The algorithm is bottom-up, so let's start with singular dimensions 1 to 3. D(x,y) is the euclidean distance between two points.

Dimension 1 (points: 2, 1, 9, 8): D(2,1) = 1 < eps. Since we have two points, 2 is a core point. Same can be said about 1. So, the first cluster consists of 2 and 1. Same can be applied to 9 and 8. So dimension 1 contains two clusters.

Dimension 2 (points: 10, 20, 30, 40): All points are too far away from each other (distance is at least sqrt(10) between each pair), so no cluster can be found here.

Dimension 3 (points: 2, 1, 9, 9): Analogous to dimension 1. Two clusters.

Next, we generate the k+1 subspace candidates (where k=1, since we just did singular dimensions). Keep A-priori in mind: The k+1 candidates need to have k-1 attributes in common. Not relevant for 2 dimensions, but will be relevant for 3 dimensions later.

So here we have the following combinations of dimensions: 1,2; 1,3; 2,3. We may now prune some of those candidates using the A-priori principle, i.e. if k dimensions of a given candidate do not contain a cluster, that candidate will also not contain a cluster in k+1 dimensions. For proofs, refer to the original paper1. In this case, with k=1, dimension 2 has no clusters and thus both the candidates 1,2 and 2,3 can be pruned.
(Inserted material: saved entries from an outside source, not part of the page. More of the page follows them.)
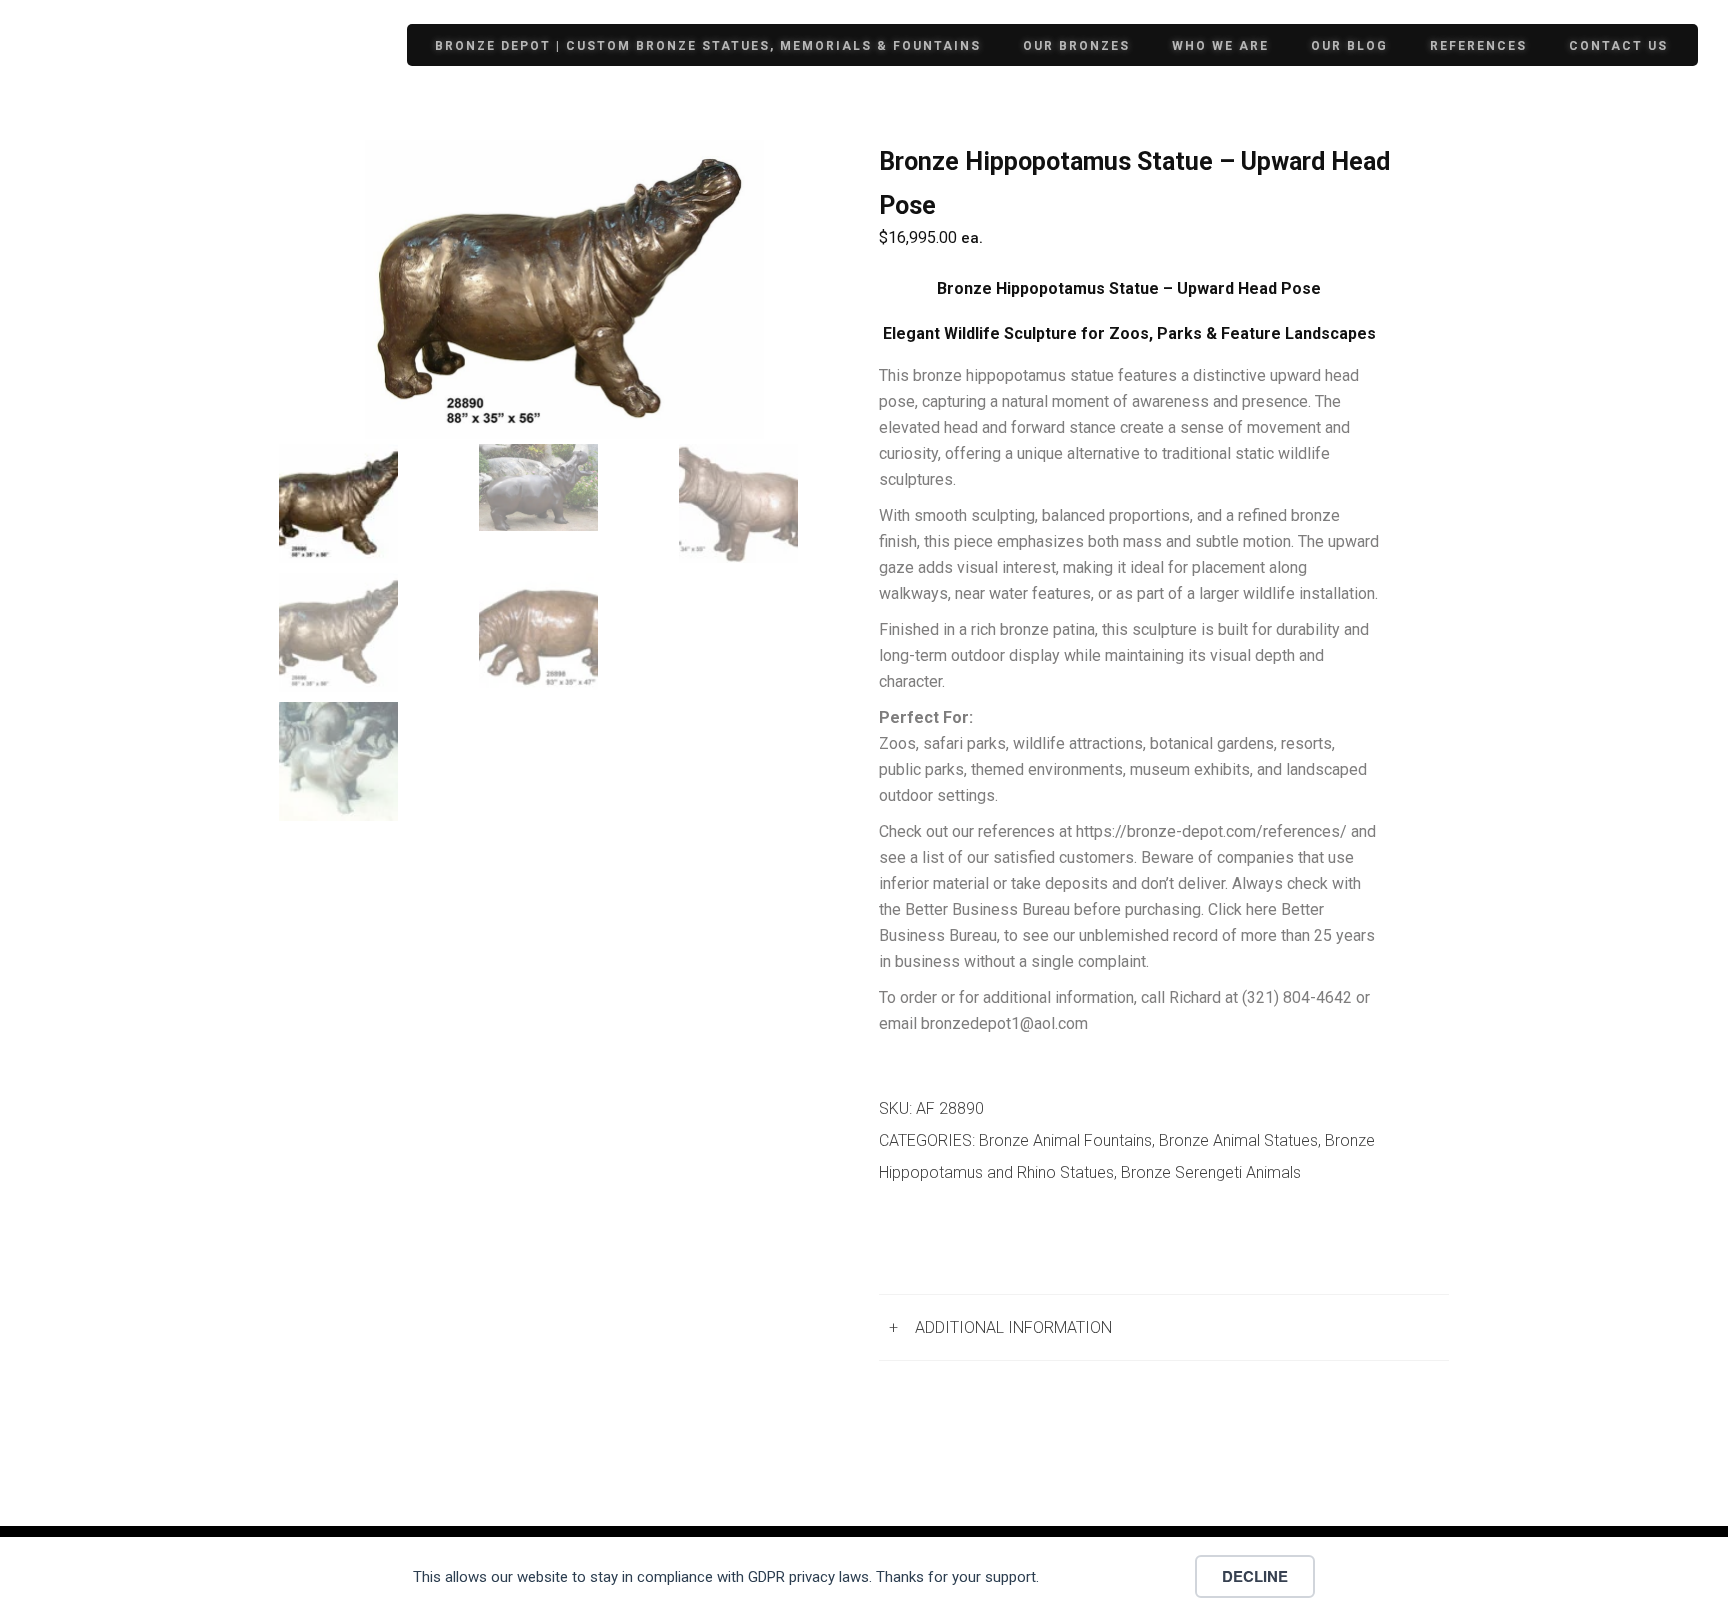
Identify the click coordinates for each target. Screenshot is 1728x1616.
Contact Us (1618, 46)
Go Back (930, 1242)
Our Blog (1349, 46)
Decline (1255, 1576)
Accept (1123, 1576)
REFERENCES (1478, 46)
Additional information (1013, 1327)
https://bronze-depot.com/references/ (1211, 831)
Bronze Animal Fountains (1065, 1140)
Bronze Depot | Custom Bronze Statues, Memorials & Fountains (708, 46)
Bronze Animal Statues (1238, 1140)
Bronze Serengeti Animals (1211, 1172)
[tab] (1164, 1327)
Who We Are (1220, 46)
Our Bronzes (1076, 46)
Next, we apply DBSCAN on subspace 1,3 (points: (2,2), (1,1), (9,9), (8,9)). D((2,2), (1,1)) = D((1,1), (2,2)) = sqrt(2) < eps. That's a cluster with points (2,2) and (1,1) (since we have 2 points and minpts=2). D((9,9), (8,9)) = D((8,9), (9,9)) = 1 < eps. Again, another cluster.

To generate three dimensions, we would need more candidates. For example, with 1,2 and 1,3 one could generate 1,2,3 (since both share the first dimension: 1). However, currently the only 2-dimensional candidate with clusters is 1,3. Thus, we stop here.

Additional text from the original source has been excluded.